De su parte, el gobierno de Estados Unidos, obsesionado con el fantasma del comunismo en el contexto de la Guerra Fría, entendió que no debía dar tregua ni siquiera a un experimento de este tipo, por lo que decidió socavar las bases de ese régimen desde su propio nacimiento. Kissinger, quien todavía anda dando lecciones sobre qué hacer en Ucrania y en todas partes del mundo, fue clave en el enfoque hostil y desestabilizador que desarrolló el gobierno norteamericano en relación al proceso chileno. A su vez, la derecha chilena también articuló una estrategia de sabotaje y conspiración constante que hizo insostenible el proyecto de la Unidad Popular. El resultado no podía ser otro que la polarización extrema, la confrontación y, en último término, el recurso a la violencia.
Tras el golpe de Estado, el régimen militar encabezado por el general Augusto Pinochet desató una represión de una magnitud tal que todavía sigue saliendo información que espanta a cualquiera que tenga un mínimo de sensibilidad. La crueldad fue extrema. Pero también fue un régimen que impulsó ajustes y reformas de corte liberal que hicieron más eficiente el sistema económico, además de controlar el proceso político-institucional, al punto que fue, tal vez, el único caso cuya transición a la democracia fue tutelada por el propio régimen militar, el cual implantó instituciones y procedimientos en la Constitución que le garantizó una cuota de poder luego del retorno a la democracia en 1990. De hecho, la nueva coalición gobernante -la llamada Concertación- coexistió con Pinochet como jefe de las Fuerzas Armadas hasta que este finalmente cayó en desgracia perseguido personalmente por actos de corrupción y violación de derechos humanos. Irónicamente, los demócratas chilenos tuvieron que defenderlo en 1998 ante la intención del juez español Baltazar Garzón de lograr su extradición desde Gran Bretaña mediante el ejercicio del principio de la jurisdicción universal.

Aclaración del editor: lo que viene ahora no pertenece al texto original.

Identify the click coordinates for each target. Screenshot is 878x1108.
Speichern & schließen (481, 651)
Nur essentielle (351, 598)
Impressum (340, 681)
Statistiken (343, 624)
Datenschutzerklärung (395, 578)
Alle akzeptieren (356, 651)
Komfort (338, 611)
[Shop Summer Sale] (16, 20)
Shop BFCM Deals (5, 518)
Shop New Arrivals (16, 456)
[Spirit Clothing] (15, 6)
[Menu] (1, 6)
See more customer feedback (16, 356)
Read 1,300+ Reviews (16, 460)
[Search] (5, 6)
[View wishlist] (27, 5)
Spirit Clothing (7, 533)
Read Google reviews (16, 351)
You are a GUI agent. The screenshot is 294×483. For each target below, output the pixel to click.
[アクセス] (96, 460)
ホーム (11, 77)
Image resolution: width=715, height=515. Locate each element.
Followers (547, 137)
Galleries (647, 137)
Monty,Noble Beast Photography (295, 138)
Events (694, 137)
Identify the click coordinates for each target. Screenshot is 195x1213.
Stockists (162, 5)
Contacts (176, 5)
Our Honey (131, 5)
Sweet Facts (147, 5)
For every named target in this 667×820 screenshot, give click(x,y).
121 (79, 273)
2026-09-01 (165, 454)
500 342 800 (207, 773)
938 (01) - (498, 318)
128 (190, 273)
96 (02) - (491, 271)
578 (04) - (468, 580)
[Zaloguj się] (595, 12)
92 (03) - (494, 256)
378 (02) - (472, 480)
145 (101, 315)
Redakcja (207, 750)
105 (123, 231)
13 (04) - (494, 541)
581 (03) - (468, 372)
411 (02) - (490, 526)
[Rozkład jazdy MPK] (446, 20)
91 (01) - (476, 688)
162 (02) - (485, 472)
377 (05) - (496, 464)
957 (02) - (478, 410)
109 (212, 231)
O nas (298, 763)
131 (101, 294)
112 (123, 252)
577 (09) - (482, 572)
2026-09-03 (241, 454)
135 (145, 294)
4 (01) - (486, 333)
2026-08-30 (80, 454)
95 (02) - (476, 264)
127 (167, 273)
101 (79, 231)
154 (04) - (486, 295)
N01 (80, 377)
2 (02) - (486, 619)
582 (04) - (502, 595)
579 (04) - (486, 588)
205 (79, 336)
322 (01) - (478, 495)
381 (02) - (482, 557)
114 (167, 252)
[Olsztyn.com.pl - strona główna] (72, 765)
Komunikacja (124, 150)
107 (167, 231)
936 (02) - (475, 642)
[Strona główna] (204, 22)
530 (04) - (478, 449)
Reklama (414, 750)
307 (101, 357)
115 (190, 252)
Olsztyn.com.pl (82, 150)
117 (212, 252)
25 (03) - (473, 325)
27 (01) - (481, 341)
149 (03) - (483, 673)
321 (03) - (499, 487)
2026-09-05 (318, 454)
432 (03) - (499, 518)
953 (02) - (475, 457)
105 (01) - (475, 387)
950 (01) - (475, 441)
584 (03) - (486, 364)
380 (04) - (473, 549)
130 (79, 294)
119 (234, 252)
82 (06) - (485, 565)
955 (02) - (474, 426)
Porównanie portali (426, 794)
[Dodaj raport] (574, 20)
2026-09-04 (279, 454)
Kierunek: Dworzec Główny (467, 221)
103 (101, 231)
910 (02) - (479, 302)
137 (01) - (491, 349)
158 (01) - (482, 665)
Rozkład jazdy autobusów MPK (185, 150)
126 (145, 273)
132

Tras casi tres décadas (1990-2018) de estabilidad, transformación económica y gobernabilidad, período en el que gobernó principalmente una concertación de partidos de izquierda, centro y centroizquierda, con alternancia en el poder de una derecha democrática, en Chile se produjo una disrupción de la vida política a partir de grandes protestas en contra del modelo que, según el criterio de muchos en el propio Chile y en el resto de la región, había funcionado de manera exitosa, pero que había generado insatisfacción en las nuevas generaciones que demandaban mayor bienestar y oportunidades y el fin del modelo constitucional con sello pinochetista. Los nietos de la generación de los setenta llevaron a cabo esa contestación social y política, lo cual le abrió las puertas hacia el poder con el liderazgo del actual presidente Gabriel Boric, quien ha dado muestras fehacientes de sus convicciones democráticas, aunque su récord, hasta ahora, no ha sido del todo exitoso, pero falta tiempo para dar el veredicto final a su gobierno.
En todo caso, Allende tuvo razón: más temprano que tarde se abrieron las grandes alamedas y Chile recuperó su democracia, por lo que, en este Cincuenta Aniversario de aquel horrendo golpe militar, sólo queda desear que el pueblo chileno y sus fuerzas representativas encuentren las formas de generar consensos, aceptarse mutuamente en un ambiente de pluralidad, avanzar en lo económico y lo social, así como consolidar la democracia y la protección de los derechos de todos.